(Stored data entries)
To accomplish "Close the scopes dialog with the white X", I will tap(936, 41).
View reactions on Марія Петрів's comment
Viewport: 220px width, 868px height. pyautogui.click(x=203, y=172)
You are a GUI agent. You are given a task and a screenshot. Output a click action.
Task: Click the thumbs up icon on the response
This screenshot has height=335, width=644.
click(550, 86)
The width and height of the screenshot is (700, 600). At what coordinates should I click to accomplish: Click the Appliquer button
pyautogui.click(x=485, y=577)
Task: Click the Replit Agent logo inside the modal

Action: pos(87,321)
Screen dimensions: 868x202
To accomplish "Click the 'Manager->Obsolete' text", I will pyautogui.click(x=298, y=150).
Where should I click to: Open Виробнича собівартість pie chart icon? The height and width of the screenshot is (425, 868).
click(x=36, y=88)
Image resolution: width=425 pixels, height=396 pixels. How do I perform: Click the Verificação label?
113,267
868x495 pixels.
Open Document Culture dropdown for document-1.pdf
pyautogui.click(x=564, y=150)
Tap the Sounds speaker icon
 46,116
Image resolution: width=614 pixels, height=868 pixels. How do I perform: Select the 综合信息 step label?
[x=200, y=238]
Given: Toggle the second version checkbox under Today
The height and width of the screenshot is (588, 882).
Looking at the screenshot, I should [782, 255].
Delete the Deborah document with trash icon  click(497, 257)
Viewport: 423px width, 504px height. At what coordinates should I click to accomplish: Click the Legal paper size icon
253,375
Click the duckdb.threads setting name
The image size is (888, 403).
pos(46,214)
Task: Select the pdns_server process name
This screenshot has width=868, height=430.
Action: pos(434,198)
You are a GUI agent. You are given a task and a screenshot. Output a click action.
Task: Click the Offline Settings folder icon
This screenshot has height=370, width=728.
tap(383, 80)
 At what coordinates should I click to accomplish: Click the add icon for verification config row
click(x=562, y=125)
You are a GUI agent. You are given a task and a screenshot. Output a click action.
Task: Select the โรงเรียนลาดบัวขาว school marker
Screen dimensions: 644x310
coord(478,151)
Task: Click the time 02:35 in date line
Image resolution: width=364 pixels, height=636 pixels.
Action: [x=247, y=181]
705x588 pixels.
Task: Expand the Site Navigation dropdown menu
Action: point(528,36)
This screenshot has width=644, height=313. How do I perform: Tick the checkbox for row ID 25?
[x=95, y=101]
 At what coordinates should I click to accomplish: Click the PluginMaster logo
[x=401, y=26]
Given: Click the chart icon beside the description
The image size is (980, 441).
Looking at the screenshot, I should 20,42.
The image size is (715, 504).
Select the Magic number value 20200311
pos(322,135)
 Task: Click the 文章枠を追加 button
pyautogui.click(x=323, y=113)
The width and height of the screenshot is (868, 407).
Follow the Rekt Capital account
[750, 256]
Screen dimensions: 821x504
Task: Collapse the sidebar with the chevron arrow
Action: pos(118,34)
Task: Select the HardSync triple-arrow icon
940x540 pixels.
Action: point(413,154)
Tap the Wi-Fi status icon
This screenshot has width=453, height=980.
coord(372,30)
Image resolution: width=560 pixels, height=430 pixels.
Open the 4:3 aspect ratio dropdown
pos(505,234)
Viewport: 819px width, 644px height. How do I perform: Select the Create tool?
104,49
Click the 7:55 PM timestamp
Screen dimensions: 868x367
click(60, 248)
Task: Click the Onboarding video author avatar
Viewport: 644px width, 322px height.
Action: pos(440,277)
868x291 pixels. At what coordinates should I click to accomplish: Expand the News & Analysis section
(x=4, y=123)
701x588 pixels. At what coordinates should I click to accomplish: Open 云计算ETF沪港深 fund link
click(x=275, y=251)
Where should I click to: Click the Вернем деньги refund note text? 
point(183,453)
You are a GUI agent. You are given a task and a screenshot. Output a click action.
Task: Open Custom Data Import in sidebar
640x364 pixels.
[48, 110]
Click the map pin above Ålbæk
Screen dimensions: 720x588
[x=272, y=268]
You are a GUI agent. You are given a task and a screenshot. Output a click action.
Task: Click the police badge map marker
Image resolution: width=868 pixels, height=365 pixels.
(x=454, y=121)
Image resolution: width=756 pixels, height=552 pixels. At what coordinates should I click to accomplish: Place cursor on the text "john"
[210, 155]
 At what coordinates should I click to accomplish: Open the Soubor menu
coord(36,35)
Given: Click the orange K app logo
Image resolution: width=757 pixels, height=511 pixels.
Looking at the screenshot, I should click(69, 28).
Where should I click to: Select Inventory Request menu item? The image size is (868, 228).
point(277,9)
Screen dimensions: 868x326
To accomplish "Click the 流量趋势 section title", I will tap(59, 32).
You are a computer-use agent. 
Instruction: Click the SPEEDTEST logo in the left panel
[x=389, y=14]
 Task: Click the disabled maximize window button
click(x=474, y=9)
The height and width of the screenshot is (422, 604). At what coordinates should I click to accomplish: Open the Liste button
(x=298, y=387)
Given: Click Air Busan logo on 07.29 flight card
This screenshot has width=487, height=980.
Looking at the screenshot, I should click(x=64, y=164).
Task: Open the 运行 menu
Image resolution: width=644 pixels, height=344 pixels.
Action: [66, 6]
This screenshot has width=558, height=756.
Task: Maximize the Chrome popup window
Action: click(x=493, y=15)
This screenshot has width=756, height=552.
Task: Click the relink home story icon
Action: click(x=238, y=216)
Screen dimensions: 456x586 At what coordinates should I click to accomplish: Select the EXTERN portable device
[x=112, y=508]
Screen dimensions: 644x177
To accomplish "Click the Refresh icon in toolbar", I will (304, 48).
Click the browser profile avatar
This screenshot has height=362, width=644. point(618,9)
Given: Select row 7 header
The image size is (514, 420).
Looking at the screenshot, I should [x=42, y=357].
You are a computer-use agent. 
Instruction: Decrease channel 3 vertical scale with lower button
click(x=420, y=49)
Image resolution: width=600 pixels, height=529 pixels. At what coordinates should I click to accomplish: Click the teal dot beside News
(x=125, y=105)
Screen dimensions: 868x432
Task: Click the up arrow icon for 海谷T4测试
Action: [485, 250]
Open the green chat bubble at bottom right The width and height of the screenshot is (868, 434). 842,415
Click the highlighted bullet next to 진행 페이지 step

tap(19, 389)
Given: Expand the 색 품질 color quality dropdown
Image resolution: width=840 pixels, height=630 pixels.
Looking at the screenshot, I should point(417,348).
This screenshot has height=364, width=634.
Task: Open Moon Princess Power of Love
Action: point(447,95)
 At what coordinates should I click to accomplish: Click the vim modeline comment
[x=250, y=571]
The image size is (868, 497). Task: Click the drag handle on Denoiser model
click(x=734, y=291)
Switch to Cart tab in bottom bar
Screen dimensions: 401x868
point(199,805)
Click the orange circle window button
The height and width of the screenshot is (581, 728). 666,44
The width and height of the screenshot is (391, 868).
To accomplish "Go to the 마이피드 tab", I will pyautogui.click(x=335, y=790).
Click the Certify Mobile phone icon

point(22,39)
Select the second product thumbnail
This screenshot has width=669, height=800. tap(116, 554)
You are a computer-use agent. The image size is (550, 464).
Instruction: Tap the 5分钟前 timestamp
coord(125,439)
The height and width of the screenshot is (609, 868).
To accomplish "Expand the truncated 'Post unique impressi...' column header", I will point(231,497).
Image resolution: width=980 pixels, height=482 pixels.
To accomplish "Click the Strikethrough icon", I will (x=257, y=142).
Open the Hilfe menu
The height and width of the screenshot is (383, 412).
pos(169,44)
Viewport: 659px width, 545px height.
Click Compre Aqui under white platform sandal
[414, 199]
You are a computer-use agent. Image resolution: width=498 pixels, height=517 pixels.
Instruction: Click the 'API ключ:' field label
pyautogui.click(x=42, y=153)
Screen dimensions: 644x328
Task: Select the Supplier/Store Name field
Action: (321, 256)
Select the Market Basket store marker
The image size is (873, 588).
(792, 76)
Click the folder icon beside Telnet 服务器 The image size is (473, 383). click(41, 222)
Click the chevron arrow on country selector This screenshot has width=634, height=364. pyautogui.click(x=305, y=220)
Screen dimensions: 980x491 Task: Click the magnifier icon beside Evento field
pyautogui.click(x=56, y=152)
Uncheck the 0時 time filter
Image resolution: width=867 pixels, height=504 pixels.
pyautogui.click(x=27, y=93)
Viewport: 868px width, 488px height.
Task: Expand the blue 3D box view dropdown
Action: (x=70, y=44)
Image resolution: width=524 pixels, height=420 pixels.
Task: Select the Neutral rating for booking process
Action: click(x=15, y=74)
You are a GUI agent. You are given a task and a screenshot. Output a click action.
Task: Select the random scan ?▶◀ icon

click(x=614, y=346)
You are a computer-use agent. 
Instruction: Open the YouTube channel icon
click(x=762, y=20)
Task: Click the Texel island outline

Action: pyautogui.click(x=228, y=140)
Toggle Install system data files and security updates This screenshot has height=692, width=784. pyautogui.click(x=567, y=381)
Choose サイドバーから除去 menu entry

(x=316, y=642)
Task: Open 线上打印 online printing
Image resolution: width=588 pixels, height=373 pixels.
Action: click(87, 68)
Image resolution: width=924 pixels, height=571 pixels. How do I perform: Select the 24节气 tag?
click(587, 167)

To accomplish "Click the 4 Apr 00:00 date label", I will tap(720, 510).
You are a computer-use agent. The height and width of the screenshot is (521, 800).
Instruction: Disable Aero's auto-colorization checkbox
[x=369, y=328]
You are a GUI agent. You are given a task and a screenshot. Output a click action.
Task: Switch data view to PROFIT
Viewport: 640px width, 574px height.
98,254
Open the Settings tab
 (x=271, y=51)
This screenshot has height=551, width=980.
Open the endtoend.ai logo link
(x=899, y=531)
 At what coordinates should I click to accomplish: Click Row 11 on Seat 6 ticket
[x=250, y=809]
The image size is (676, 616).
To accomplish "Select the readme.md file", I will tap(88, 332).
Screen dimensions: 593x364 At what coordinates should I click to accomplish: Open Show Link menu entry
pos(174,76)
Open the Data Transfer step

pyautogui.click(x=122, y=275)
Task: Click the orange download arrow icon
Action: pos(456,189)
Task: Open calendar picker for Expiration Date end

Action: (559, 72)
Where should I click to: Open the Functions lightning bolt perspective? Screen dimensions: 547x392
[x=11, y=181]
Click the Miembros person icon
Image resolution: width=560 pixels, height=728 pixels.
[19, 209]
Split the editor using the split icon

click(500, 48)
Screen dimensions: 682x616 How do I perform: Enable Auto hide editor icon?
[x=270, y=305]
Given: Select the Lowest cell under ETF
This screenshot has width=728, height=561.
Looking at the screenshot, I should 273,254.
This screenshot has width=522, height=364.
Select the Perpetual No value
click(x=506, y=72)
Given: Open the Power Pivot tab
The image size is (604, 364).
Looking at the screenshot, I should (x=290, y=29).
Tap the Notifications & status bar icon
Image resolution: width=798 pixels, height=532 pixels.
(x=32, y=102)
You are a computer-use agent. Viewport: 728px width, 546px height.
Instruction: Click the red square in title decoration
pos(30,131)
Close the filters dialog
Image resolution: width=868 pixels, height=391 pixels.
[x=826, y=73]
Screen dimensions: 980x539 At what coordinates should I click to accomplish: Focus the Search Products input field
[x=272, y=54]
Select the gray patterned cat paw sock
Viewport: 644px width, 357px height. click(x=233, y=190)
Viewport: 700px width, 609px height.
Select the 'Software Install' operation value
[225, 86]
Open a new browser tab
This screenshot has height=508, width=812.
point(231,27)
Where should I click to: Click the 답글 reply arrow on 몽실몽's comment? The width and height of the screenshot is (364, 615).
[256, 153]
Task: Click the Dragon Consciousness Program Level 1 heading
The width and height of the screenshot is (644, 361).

[Problem] An exact, complete copy of the lines above from the one with "Given: Select row 7 header" through the one with "Given: Expand the 색 품질 color quality dropdown" is the whole answer.

[Result of this exercise]
Given: Select row 7 header
The image size is (514, 420).
Looking at the screenshot, I should [x=42, y=357].
You are a computer-use agent. 
Instruction: Decrease channel 3 vertical scale with lower button
click(x=420, y=49)
Image resolution: width=600 pixels, height=529 pixels. At what coordinates should I click to accomplish: Click the teal dot beside News
(x=125, y=105)
Screen dimensions: 868x432
Task: Click the up arrow icon for 海谷T4测试
Action: [485, 250]
Open the green chat bubble at bottom right The width and height of the screenshot is (868, 434). 842,415
Click the highlighted bullet next to 진행 페이지 step

tap(19, 389)
Given: Expand the 색 품질 color quality dropdown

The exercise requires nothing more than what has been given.